L’elfo si fece da parte per lasciarlo passare, ma scelse di parlargli un’ultima volta, prima che varcasse la soglia della camera da letto.
« Murky lo vede nei suoi occhi, padroncino. »Le iridi eterocromatiche furono attraversate da una luce improvvisa. Non si voltarono verso la creatura alle loro spalle, ma rimasero immobili, come il resto del corpo di Kevin. Per la prima volta, lui si ritrovò a soppesare realmente le parole dell’elfo. Che avesse davvero iniziato ad apprezzare quella solitudine? Che ne traesse dopotutto una forza particolare, intimamente sua?
Quasi incondizionatamente, le labbra si incurvarono. Percepiva un qualcosa di profondo nel concetto espresso da Murky, lui che non aveva mai fatto caso alla sensibilità dell’elfo.
« Passerà molto tempo prima che io abbia modo di tornare qui, ormai lo sai. » Il suo tono era indecifrabile, ma aveva ormai perso la freddezza di prima.
« In mia assenza, vedi di esercitarti a chiamarmi con il mio vero nome, ammesso tu ricorda ancora quale sia. » Decise di non voltarsi, non voleva che Murky lo vedesse sorridere. Chissà se la sensibilità dell’elfo avesse letto un “grazie” in quelle parole.
Kevin lasciò la casa di Ballycastle con una convinzione del tutto nuova: una forza silenziosa, profondamente intima; una più nutrita comprensione di sé.
_______________________________________________________________________________Sugli scalini della capanna del Guardiacaccia, un ricordo improvviso si era fatto strada nella testa del ragazzo. Il paesaggio era mutato improvvisamente e l’odore di muschio e sottobosco aveva paradossalmente lasciato spazio a quello salubre del mare, scandito solo dal rumore lontano del vento. Per un momento, era stato come essere davvero nella casa di Ballycastle, in presenza di Murky e della pesantezza di certi ricordi. Si era trattato di un attimo fugace, così breve da dissolversi nel nulla in pochi secondi, ma comunque molto intenso, carico di significato.
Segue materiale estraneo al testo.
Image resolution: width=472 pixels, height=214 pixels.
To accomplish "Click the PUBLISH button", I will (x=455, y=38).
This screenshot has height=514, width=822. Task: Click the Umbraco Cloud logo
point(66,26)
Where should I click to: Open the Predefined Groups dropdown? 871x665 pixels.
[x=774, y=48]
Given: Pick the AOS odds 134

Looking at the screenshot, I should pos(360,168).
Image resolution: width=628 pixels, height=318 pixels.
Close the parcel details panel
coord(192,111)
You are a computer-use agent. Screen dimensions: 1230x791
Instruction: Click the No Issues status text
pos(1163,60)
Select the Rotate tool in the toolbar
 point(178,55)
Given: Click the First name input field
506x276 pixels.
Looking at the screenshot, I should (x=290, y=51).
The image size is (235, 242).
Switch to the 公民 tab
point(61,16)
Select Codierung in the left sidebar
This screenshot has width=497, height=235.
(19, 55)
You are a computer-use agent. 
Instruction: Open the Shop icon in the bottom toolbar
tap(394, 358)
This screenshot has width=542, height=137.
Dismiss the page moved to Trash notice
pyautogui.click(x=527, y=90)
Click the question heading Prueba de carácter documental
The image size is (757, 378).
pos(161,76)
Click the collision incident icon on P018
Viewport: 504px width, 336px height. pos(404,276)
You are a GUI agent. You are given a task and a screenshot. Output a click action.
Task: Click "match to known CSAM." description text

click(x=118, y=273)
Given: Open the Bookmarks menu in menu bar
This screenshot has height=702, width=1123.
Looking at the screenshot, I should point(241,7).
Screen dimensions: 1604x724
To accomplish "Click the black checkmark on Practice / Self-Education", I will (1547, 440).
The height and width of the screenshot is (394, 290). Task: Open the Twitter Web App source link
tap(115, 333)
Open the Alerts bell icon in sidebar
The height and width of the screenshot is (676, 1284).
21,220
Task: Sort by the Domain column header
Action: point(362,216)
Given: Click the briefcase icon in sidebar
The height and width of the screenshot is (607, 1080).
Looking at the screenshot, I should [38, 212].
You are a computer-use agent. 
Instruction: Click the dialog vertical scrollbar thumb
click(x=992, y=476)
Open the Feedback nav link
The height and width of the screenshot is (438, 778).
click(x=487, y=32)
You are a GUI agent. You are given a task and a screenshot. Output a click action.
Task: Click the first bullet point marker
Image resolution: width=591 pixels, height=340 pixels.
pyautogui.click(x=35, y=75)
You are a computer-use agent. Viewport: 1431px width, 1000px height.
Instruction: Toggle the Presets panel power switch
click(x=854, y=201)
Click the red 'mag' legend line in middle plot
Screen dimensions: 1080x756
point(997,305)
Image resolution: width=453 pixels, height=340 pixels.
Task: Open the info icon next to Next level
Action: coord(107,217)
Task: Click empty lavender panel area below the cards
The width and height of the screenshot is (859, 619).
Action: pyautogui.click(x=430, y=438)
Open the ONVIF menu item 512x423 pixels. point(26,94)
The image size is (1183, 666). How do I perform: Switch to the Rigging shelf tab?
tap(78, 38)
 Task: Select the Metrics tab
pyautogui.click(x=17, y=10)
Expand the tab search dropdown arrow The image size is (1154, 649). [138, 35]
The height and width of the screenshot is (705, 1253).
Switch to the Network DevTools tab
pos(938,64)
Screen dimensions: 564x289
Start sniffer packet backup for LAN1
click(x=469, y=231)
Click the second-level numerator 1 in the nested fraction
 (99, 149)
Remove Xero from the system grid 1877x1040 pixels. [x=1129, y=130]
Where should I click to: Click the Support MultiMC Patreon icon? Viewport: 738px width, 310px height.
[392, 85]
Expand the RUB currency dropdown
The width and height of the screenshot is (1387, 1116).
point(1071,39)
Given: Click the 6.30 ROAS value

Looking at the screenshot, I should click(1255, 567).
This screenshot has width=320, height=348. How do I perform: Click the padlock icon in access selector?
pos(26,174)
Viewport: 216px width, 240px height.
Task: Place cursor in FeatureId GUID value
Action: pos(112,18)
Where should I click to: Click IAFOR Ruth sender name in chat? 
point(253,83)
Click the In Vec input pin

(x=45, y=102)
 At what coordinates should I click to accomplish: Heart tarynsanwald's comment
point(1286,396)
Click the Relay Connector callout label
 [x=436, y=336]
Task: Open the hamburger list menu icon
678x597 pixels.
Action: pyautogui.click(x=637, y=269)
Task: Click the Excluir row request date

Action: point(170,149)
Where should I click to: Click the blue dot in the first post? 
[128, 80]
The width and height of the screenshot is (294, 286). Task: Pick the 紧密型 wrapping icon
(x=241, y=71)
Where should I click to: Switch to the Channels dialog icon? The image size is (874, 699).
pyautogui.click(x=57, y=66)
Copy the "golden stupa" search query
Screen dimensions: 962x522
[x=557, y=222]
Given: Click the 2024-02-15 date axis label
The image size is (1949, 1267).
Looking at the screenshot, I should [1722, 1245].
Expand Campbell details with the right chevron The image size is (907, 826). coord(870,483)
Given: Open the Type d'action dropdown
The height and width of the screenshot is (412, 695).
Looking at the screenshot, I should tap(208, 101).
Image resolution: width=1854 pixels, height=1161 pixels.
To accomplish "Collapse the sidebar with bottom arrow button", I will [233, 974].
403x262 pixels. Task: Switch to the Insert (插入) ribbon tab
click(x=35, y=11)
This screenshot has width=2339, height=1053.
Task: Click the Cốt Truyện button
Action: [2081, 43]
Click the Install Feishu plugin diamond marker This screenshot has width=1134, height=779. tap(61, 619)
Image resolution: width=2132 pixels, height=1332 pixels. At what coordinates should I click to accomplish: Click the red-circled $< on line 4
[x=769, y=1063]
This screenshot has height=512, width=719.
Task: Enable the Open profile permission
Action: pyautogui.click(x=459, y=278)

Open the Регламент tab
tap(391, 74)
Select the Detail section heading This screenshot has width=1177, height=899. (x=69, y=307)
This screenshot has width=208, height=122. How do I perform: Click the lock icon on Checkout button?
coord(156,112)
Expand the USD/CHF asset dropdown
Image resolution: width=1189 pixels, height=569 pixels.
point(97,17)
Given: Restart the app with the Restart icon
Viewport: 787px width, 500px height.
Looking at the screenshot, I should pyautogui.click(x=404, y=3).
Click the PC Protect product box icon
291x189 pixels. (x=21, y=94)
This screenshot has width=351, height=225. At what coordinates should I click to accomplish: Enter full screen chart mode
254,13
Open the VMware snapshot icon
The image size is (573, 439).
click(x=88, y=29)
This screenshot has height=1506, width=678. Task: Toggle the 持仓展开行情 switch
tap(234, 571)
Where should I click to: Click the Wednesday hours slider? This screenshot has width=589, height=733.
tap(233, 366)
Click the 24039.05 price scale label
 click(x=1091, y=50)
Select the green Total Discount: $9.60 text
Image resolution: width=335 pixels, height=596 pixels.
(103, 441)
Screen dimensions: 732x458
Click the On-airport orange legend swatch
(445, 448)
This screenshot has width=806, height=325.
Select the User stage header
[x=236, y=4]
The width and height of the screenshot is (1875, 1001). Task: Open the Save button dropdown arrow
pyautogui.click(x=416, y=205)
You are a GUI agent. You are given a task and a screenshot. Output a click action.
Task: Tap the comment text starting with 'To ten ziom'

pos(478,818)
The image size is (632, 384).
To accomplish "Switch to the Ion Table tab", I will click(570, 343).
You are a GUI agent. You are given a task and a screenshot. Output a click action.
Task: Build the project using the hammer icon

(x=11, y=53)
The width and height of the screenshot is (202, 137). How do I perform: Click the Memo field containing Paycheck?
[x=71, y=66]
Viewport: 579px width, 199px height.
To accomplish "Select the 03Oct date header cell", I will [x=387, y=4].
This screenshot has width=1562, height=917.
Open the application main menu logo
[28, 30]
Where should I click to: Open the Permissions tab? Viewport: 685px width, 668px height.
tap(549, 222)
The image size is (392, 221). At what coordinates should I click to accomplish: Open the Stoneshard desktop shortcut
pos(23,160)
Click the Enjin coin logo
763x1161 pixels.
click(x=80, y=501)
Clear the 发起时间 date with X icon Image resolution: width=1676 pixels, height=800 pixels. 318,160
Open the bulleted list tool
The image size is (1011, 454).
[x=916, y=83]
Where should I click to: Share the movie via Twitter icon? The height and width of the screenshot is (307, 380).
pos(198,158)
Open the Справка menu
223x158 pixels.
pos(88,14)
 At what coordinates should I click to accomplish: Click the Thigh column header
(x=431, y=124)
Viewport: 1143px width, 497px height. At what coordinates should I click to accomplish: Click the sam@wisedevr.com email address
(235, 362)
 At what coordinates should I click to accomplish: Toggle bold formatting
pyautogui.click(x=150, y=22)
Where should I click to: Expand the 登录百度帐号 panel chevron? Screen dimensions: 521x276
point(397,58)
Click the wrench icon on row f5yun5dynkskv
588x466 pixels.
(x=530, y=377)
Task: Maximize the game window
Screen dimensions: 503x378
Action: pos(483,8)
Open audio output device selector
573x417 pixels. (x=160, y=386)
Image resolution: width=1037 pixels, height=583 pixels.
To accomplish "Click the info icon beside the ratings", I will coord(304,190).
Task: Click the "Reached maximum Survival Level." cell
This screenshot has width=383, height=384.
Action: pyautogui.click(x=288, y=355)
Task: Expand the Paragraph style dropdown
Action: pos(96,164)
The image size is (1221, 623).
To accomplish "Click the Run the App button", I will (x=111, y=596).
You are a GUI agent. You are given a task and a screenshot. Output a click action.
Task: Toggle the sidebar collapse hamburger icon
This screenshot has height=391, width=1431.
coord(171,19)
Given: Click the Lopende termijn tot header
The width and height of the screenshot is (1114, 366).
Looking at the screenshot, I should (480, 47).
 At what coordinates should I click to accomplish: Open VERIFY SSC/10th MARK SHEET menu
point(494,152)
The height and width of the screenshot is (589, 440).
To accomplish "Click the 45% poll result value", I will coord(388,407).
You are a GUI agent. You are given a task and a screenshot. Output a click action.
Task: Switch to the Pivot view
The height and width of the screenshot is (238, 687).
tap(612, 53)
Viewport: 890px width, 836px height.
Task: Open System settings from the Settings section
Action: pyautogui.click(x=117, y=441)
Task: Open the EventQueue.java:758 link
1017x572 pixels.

Kevin si era lasciato cullare nel rivivere nostalgicamente l’ultima volta in cui aveva fatto visita a ciò che chiamava “casa”. Da quel giorno aveva fatto i conti con la consapevolezza che ne era scaturita, in un silenzioso e continuo esame interiore. Le parole dell’elfo domestico avevano innescato qualcosa in lui, un dilemma aperto al quale una risposta definitiva gli sembrava ancora preclusa. Vi era davvero una grande forza in quella altrettanto grande solitudine che provava?
Che lui fosse isolato non era da mettere in dubbio, per quanto all’apparenza potesse sembrare un comune studente, affabile seppur riservato. Nascondeva tante cose dentro di sé, alle quali aveva permesso l’accesso a pochi. Un ragazzino solare e genuino era arrivato ad Hogwarts, con la sua tracotante espansività; niente di più diverso da ciò che poteva vedere ora allo specchio. Quel fuoco che ardeva in lui non si era però spento, aveva solo deciso di non emanare più calore, di nascondersi nel profondo del suo stesso animo. Paradossalmente, era più pericoloso adesso, con il suo scoppiettio silenzioso, sempre pronto ad una delle sue vampate distruttive.
Vi erano poi delle cose che non era stato in grado di seppellire con altrettanta dovizia. Pensieri, sensazioni, persone che ancora erano in grado di ancorarlo ad una versione di sé stesso che ormai riteneva perduta. Erano portatrici di una forza altrettanto silenziosa, ed altrettanto potente. Perché aveva cercato Horus dopo Natale? Perché aveva pensato ad un regalo per Niahndra? Perché aveva cercato l’aiuto di Breendbergh? Erano solo alcune delle domande che alimentavano la sua incertezza di non essere completamente pronto a quell’abisso che si stava allargando attorno a lui. Forse la vera forza risiedeva nel resistergli, piuttosto che nell’abbracciarlo completamente?
Nell’interrogarsi su di esse, Kevin non sapeva ancora che le sue convinzioni sarebbero state messe a dura prova quel giorno. Forse si era scordato di essere pur sempre una semplice pedina sulla scacchiera di un fato poco clemente. Nella cacofonia dei suoi pensieri contrastanti, udì a malapena il legno aprirsi e richiudersi alle sue spalle. La mente era ancora leggermente annebbiata, quando scelse di affrontare il Guardiacaccia sulla soglia della sua stessa dimora.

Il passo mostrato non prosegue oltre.